--- How to complete this task ---
Find the line containing "Screenshot is 1470x1883." in the entries below. Restate it and each line after it, word for word, up to and including the line containing "Til baka (45, 1485)".

Source records
-- -- --
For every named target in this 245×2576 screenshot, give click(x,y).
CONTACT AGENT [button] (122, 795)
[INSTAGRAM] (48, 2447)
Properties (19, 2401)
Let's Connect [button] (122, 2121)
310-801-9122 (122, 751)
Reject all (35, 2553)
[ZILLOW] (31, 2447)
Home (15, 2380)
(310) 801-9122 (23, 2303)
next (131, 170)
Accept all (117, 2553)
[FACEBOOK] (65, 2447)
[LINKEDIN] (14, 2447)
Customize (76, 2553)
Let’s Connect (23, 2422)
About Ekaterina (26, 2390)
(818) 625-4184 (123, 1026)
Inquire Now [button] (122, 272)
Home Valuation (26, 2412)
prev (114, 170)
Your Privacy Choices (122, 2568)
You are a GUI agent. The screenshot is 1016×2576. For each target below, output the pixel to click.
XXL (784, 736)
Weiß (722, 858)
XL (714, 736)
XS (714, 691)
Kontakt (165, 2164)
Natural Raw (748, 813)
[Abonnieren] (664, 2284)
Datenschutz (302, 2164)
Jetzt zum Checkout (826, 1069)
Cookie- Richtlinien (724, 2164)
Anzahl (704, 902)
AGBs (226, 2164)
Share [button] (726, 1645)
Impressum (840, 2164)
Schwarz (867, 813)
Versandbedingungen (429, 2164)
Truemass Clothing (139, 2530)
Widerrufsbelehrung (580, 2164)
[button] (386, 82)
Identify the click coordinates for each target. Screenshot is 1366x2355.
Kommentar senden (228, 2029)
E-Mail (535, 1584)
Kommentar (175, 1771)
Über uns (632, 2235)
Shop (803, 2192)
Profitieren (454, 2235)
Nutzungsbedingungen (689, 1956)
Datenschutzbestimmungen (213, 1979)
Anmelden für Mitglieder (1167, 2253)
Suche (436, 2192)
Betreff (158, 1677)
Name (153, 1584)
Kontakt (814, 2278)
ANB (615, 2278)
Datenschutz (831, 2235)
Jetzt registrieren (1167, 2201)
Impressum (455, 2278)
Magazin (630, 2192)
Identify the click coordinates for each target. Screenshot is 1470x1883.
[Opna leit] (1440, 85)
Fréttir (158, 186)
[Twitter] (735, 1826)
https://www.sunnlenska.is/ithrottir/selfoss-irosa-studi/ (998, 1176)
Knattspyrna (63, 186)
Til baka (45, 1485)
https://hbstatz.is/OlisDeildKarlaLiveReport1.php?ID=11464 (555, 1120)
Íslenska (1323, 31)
-- -- --
--- Written solution ---
Identify the click coordinates for each target. Screenshot is 1470x1883.
[Opna leit] (1440, 85)
Fréttir (158, 186)
[Twitter] (735, 1826)
https://www.sunnlenska.is/ithrottir/selfoss-irosa-studi/ (998, 1176)
Knattspyrna (63, 186)
Til baka (45, 1485)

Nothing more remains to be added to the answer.